>> start SOURCE EXTRACT

Even after the creation of Pakistan on religious basis, the Congress did not stop pandering to Muslim demands. HRD Minister Arjun Singh's twin gifts for the AMU on its 56th annual convocation at Aligarh on March 2 should be seen in light of this age-old appeasement policy. He has announced financial assistance of eight crore rupees as well as statutory minority status for AMU.
The Congress, thanks to its votebank politics, may not want to inform the public that the AMU's founder, Sir Syed Ahmed Khan, had nothing but contempt for it. He was the first Muslim 'moderate' to articulate the two-nation theory that eventually led to the creation of Pakistan.
As reported in the Pioneer of January 11, 1888, Sir Syed had characterised the Congress as a "Bengali movement", "a stupid organisation", and Congress sessions as a mere scribbling and talking shop. He had described Bengalis as people "who at the sight of a table knife would crawl under their chair" (Badruddin Tyabji, Husain B Tyabji, Thacker and Co, Bombay, 1952, p 197). Another Muslim leader of the time, Sir Aga Khan, wrote about the AMU: "Surely it may also be claimed that the independent, sovereign nation of Pakistan was born in the Muslim University of Aligarh" (The Memoirs of Aga Khan, Cassel & Company, London, 1954, p 36).
The status of the AMU had been decided by the Supreme Court in its judgement delivered on October 20, 1967: "The Aligarh University was neither established nor administered by the Muslim minority and, therefore, there is no question of any amendment to the 1920 Act violating Article 30 (I), for the Article does not at all apply to the University" (S Azeez Basha vs Union of India, SCR, 1968). Subsequently, under Muslim pressure, the Congress Government overturned the Supreme Court judgement.
The AMU can be said to have been the centre of Muslim separatism and the intellectual cradle of the Muslim League. The 1906 memorandum submitted by Muslim leaders to Lord Minto at Shimla was drawn up by Aligarh intellectuals led by Syed Hosien Bilgrami. The foundation of the Muslim League in the same year was also their work. Professor Francis Robinson records that "the secretaryship and power in the League generally was to remain in the hands of Aligarh and UP men for most of its existence" (Separatism Among Indian Muslims, Cambridge University Press, Great Britain, 1974, p 149).

>> end SOURCE EXTRACT

**AIM OF THE TASK:**
Answer these from the AMU article:
1. How much money did Arjun Singh announce for the AMU?
2. On what date did the Supreme Court deliver its judgement on the AMU's status?
3. Who led the Aligarh intellectuals who drew up the 1906 memorandum to Lord Minto?

>> start SUPPLIED MATERIAL

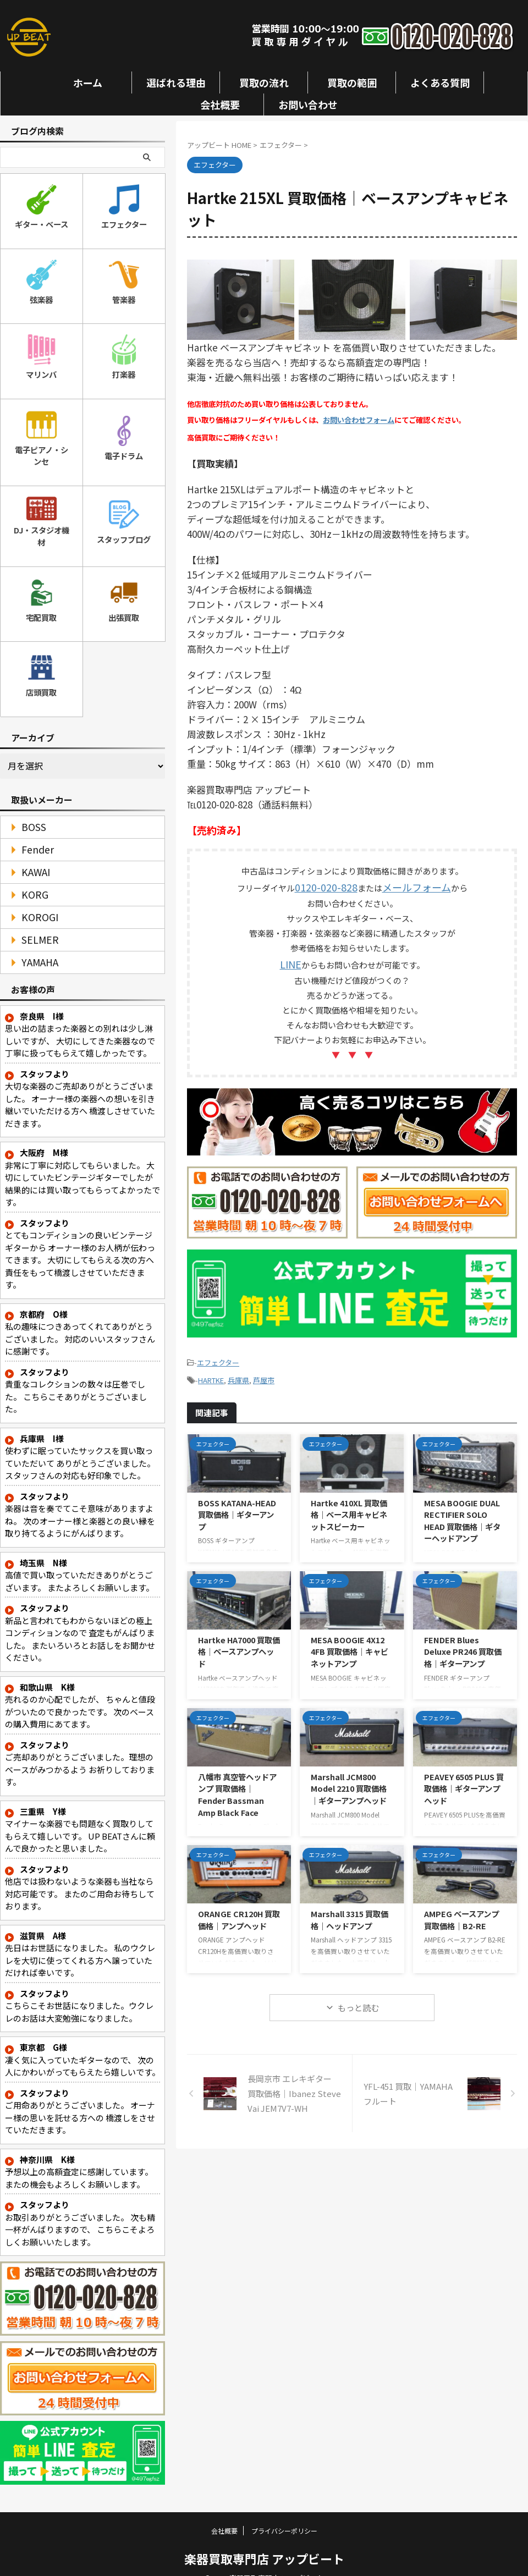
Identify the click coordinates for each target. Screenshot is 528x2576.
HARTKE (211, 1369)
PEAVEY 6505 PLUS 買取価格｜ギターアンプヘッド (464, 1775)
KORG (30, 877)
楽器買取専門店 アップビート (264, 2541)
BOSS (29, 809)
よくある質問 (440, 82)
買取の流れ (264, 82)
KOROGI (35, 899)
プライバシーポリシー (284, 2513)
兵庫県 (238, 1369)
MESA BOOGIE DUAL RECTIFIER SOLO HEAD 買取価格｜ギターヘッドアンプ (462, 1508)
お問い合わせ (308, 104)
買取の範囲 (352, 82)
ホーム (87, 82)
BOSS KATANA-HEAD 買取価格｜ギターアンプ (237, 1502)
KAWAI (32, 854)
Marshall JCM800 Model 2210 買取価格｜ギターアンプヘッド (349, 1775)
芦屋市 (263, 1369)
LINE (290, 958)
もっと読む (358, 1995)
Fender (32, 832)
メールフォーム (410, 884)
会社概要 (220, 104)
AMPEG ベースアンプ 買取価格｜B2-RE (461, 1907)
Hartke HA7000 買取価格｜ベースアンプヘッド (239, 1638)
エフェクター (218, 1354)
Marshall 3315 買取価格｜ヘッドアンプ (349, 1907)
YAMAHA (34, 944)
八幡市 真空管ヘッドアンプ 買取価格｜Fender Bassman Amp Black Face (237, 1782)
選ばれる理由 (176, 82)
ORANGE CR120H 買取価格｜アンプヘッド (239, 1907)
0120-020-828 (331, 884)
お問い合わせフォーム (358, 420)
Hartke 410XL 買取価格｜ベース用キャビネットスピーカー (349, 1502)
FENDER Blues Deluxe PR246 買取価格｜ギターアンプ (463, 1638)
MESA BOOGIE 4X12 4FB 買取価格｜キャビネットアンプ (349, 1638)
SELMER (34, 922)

>> end SUPPLIED MATERIAL
>> start SUPPLIED MATERIAL

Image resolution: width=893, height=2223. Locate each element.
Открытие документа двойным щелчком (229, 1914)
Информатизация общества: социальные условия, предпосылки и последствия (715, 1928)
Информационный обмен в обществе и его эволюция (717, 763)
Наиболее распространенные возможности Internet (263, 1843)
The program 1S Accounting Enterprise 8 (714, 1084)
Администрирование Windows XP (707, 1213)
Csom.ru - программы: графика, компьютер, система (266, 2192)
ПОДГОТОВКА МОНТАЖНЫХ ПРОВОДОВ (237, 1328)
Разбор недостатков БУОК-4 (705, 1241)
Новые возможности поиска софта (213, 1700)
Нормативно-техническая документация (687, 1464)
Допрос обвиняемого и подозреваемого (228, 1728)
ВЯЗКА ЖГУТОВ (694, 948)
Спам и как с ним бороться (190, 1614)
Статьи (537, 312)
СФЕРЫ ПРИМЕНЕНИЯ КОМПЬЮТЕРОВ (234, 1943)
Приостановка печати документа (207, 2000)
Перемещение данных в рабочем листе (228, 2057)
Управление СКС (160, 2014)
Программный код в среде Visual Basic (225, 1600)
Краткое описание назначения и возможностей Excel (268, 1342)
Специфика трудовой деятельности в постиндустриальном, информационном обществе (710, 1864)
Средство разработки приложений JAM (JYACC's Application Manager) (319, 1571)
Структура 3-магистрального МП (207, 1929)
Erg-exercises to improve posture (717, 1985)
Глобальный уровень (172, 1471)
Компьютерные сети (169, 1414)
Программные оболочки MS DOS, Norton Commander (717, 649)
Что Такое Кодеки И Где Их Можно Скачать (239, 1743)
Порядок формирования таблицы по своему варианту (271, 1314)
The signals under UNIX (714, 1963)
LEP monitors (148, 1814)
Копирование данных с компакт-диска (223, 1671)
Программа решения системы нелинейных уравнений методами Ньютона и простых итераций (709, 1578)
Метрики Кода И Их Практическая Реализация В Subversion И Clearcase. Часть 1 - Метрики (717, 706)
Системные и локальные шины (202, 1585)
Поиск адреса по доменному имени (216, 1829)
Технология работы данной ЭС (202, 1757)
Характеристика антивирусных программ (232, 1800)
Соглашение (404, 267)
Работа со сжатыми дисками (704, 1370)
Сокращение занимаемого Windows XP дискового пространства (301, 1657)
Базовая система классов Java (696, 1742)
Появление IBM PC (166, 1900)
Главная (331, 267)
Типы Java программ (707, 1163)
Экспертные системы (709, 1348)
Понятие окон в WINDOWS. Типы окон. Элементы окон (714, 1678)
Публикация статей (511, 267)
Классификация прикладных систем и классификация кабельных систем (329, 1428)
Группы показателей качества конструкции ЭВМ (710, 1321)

>> end SUPPLIED MATERIAL
>> start SUPPLIED MATERIAL

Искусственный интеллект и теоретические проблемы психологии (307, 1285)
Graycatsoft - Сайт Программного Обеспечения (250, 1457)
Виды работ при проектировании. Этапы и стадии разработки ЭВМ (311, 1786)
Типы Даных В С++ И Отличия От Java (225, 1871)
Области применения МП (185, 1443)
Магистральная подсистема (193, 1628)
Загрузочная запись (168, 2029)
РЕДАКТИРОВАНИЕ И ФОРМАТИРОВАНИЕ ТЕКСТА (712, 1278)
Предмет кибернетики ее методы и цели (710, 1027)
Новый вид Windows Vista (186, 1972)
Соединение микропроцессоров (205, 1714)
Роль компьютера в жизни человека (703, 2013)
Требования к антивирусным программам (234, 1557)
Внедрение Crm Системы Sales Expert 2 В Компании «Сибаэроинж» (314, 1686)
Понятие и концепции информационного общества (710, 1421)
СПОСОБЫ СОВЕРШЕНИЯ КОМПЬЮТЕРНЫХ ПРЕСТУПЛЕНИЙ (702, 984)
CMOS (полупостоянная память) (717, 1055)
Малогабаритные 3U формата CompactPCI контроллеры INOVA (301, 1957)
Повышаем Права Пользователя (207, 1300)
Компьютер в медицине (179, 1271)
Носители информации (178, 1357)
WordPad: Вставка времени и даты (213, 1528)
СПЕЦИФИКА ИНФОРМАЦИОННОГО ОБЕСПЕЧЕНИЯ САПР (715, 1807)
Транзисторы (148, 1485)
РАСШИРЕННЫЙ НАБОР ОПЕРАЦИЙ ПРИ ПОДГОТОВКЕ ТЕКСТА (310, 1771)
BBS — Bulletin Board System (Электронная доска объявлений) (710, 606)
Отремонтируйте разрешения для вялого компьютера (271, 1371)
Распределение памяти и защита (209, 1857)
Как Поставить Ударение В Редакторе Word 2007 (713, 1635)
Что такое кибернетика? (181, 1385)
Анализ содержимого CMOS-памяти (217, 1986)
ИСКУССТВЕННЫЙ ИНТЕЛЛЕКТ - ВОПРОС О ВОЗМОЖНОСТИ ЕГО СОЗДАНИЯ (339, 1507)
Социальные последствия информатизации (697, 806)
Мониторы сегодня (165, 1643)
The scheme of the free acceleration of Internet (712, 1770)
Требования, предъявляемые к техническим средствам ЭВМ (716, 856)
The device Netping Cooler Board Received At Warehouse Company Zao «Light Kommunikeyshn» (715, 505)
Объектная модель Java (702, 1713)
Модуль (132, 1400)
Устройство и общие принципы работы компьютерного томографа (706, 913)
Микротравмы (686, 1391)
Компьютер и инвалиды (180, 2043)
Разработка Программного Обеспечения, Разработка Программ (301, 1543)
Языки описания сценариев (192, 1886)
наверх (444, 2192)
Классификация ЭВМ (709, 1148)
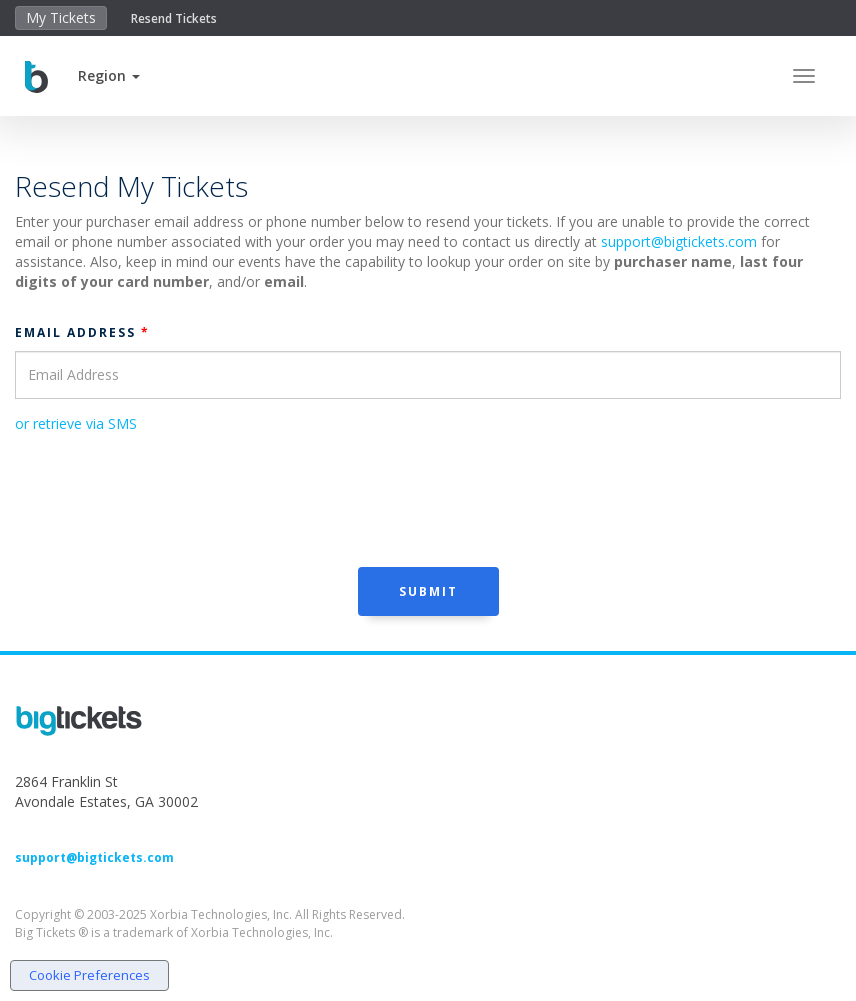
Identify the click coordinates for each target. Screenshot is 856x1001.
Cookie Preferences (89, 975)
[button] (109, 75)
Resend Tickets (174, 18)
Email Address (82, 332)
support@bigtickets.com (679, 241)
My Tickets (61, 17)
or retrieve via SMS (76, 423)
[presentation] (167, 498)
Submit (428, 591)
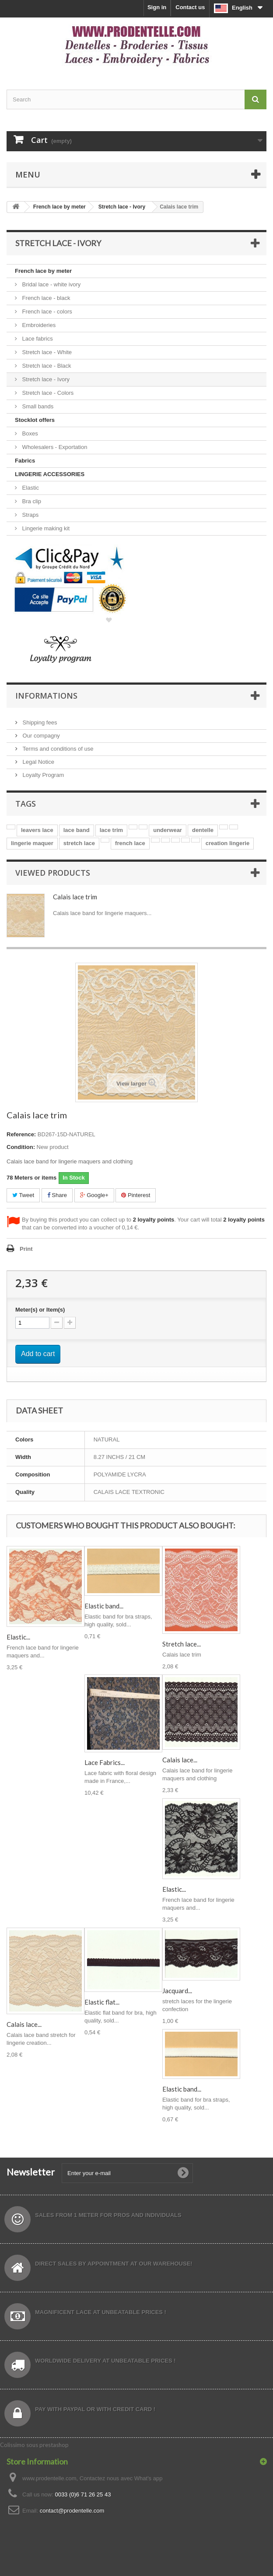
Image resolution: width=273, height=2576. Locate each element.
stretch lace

>> end SUPPLIED MATERIAL

**SOLVED PROBLEM:**
1. Eight crore rupees
2. October 20, 1967
3. Syed Hosien Bilgrami